Элиасу удалось невероятное: он превратил тромбон в солирующий инструмент. Сделал он это с помощью театра.
- Меня просили сочинить музыку к спектаклю. Бюджет, как обычно, минимальный. Я понимал, что еще кого-то взять не смогу - денег не хватит. Всю музыку должен сделать я сам. Так родилась идея делать моноспектакли. Не от хорошей жизни. На тромбоне можно играть по-разному, чтобы было и театрально, и визуально интересно, а безденежье стимулирует творчество и приводит к неожиданным результатам!
- Ты помнишь свой первый спектакль?
- О, да. Я был большой частью одного большого проекта. В 2005 году в Копенгагене проходила череда мероприятий, посвященных двухсотлетию со дня рождения Ганса Христиана Андерсена. Это был самый главный фестиваль в истории Дании. Праздник открывался вечером в Королевском театре, где работал сам Ганс Христиан, в присутствии всех королевских особ мира и звезд уровня Барбары Стрейзанд и Гарри Белафонте. Я играл роль Гадкого утенка с тромбоном. Я начинал играть на мундштуке со струнными. Что-то у нас с ними не получалось, в дело вступали деревянные духовые, контрабас, ударные... Я написал партию тромбона, а музыку для оркестра - другой композитор. Вот тогда я понял: “Это мое. Я могу один с тромбоном рассказать любую историю”. После этого появился “Гамлет” с симфоническим оркестром. Над этим проектом я работал с Викой Борисовой-Оллас. Мы - близкие друзья, учились вместе в консерватории в Мальме. Сейчас она живет в Стокгольме. Известный композитор, член Шведской королевской академии музыки. Она делала заказ для Королевской оперы в Стокгольме, большие работы для Королевского театра в Лондоне. Гергиев часто исполняет ее музыку. Вот с ней мы и рассказываем историю Гамлета.
- Языком музыки или со словами?
- Есть слова, но их немного. У меня изначально возникла идея, что отношения Гамлета с семьей и его окружением можно передать как отношения солиста с оркестром. Королевский дом - оркестр, Офелия – флейта, Гертруда – виолончель, Фортинбрас и Горацио – тромбон и туба. Сцену мышеловки я рассказываю с тромбоном и двумя штативами... Премьера прошла в Мальме, мы играли этот спектакль в Норвегии, Швеции, Латвии. Летом сыграем в замке Гамлета Кронборг. Очень бы хотел показать спектакль в Чикаго.

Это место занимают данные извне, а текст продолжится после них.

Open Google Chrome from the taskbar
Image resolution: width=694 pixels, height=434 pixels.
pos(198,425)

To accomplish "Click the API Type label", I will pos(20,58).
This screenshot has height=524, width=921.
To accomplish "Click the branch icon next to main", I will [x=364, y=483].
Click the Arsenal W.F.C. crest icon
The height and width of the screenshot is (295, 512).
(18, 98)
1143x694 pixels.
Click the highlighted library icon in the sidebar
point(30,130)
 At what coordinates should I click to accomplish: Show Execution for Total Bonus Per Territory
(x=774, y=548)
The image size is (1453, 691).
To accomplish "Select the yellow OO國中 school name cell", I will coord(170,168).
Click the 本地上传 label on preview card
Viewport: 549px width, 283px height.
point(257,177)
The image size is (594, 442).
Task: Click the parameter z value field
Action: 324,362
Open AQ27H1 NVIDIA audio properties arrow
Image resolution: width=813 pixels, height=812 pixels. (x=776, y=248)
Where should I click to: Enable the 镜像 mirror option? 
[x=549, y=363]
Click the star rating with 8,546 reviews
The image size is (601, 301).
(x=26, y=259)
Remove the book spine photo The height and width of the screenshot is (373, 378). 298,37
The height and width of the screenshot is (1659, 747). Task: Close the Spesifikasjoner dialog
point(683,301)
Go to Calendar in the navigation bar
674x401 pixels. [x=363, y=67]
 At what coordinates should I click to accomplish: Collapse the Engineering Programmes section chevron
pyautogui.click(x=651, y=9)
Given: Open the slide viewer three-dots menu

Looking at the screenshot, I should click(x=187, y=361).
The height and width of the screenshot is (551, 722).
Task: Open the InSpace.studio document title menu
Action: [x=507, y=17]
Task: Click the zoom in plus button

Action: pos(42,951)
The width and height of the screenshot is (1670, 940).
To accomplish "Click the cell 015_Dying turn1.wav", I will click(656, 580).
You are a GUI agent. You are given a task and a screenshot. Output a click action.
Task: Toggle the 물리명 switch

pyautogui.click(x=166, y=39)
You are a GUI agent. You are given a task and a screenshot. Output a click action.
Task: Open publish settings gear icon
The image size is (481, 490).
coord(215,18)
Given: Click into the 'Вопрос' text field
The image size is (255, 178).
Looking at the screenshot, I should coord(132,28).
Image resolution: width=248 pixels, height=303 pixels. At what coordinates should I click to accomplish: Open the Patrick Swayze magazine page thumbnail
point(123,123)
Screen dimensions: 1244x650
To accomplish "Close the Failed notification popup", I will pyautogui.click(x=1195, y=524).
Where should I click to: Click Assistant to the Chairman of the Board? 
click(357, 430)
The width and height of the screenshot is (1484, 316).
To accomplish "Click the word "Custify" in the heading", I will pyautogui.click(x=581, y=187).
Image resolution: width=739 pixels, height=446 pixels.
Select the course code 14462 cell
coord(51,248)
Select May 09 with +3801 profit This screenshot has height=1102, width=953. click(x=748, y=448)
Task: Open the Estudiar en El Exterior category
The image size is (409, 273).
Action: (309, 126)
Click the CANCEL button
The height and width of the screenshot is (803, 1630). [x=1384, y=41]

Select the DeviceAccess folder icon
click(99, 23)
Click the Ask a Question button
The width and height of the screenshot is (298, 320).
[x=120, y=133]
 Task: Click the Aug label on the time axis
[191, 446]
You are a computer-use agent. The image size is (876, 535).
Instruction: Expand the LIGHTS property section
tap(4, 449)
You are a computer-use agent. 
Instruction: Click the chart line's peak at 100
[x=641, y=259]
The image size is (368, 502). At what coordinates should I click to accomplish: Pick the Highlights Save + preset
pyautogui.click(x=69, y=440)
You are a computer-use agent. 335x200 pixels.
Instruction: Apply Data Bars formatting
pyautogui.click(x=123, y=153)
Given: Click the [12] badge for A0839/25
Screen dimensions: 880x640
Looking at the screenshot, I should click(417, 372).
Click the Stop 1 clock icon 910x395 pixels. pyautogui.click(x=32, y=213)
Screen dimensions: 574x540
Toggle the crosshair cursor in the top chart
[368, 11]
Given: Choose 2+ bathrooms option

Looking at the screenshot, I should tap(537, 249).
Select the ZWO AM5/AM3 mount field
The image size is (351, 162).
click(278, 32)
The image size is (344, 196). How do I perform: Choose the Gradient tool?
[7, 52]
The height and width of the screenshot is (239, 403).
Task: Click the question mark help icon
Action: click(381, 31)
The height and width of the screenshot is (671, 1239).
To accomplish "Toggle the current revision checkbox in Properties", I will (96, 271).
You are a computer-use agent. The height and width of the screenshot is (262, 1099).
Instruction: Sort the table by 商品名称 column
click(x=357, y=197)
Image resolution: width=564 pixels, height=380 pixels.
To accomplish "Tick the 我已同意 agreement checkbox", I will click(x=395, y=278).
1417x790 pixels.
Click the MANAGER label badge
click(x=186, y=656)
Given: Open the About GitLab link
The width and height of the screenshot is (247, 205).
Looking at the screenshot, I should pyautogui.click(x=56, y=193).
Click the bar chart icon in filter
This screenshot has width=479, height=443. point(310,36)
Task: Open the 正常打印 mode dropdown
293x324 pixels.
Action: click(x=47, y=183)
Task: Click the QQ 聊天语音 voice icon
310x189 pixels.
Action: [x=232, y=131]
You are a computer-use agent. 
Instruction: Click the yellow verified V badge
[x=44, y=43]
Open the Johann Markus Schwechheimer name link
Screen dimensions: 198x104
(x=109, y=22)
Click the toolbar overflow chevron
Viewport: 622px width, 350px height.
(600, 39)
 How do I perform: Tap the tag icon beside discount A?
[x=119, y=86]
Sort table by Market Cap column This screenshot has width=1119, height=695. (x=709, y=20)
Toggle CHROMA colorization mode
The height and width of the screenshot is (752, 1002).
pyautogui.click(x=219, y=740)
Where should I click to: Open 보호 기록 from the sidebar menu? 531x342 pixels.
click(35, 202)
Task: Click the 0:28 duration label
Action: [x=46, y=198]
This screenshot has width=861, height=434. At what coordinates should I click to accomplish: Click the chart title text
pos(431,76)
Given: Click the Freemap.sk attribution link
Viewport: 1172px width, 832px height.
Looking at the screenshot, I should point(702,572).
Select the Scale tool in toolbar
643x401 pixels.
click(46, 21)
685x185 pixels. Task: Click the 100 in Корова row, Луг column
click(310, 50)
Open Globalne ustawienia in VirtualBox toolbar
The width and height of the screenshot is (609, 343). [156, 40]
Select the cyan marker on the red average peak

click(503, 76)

Устроители Чикагского шекспировского фестиваля - вы слышите? Моноспектакль Элиаса “Гамлет” идеально вписывается в программу смотра. Фестиваль идет весь год, так что у вас еще есть шанс... Вообще, Элиас неравнодушен к Шекспиру. Гамлета в одиночку играет, а Шута - в ансамбле. Даже в двух. Кроме Свободного театра - в Московском театре “Эрмитаж” в постановке Михаила Левитина.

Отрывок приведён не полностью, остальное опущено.